I cannot believe it is Summer, where is the Sun and I cannot believe how cold it is Sun, Sun where are you? Please shine so I can sit out on my deck chairs.
So far, everything with me has been OK and I am still popping the b/c pills. The only slight concern I have is, my ovaries have been grumbling and aching since last week!. I am not sure what the ramification of this is, but there is nothing I can do about it. So roll on scan in approx 11 days. At the moment , the plan is I should start Sniffing on Wed, so only 2 days to go.
At the weekend some friends came over with their children and I can say they were the most adorable boys I have ever met. Playing with them made me realise the joy of parenthood, the boys were so amusing and I suppose my catch phrase "Can I have one please" came to mind. I know there are no guarantees that if I had kids mine would be so perfect but these were perfect children. At one point in the day, I felt so happy being with the boys and for a split second I really thought they were mine. (Sad, I know but that's how I felt). It felt so strange taking them to the supermarket they wanted to go with Auntie so they could select some Ice cream. At one point in the supermarket I was scared I would lose them so I had to hold their hands really tight just in case they got lost or stolen from me! Anyway, I spoilt them rotten it was like a Supermarket sweep , anything you guys what you can have. So we came home with £30 of Ice cream, pizza's and things I didn't know the name of but I spied the packaging during my weekly shop. (I will stop being broody)

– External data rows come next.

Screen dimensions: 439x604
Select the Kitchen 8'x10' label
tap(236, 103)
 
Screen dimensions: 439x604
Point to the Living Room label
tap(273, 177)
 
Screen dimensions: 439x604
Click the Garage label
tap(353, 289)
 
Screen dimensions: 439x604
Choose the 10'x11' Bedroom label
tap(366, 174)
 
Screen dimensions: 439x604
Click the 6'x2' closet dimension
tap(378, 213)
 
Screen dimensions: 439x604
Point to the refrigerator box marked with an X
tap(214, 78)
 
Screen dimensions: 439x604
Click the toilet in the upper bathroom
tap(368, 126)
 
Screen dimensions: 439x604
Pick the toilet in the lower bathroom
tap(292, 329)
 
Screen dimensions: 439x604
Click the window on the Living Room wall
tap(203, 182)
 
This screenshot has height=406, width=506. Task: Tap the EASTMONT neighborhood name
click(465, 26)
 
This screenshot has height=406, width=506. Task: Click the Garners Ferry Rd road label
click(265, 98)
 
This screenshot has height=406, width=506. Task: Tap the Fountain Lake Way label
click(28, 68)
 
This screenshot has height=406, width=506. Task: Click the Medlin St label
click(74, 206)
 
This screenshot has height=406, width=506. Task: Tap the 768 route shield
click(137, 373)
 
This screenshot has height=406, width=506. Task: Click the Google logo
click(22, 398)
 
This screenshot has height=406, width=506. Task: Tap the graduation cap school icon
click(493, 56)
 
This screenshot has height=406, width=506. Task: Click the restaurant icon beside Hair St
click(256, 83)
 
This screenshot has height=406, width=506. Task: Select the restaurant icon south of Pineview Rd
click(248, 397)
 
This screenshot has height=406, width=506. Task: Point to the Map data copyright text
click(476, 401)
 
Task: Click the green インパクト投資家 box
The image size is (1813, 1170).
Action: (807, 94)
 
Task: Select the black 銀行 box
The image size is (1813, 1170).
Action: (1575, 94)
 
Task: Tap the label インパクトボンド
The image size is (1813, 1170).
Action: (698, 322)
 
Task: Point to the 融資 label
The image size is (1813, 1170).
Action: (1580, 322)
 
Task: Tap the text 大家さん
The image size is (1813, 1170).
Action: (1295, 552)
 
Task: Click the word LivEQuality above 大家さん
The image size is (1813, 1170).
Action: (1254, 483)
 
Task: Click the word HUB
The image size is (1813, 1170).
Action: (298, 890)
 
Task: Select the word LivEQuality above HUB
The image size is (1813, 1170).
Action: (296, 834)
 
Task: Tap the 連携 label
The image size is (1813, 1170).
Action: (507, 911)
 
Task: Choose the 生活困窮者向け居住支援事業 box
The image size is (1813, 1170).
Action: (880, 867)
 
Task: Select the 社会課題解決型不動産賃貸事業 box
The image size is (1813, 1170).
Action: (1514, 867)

More mush, I must admit I always said if I had children I only wanted Girls, this statement is no longer true, I think I would prefer having Boys, but truth be known any child would be fine, I would be over the moon.
Yes, I know you are thinking I am a bit sad fantasying as the odds are stacked against me IE at my old maternal age I have approx 10 to 15% chance. At the moment I feel like gambling. although the odds are low, the prize will be fantastic. I suppose I am feeling positive so I suppose it is good to dream and imagine how my life could change in the next 6 weeks.
Sorry for being to mushy, it just how I am feeling at the moment. Once again, I am not really ready to start this cycle as there are so much things I wanted to do, IE lose a few pounds but my various injuries have prevented this from happened. (my excuse).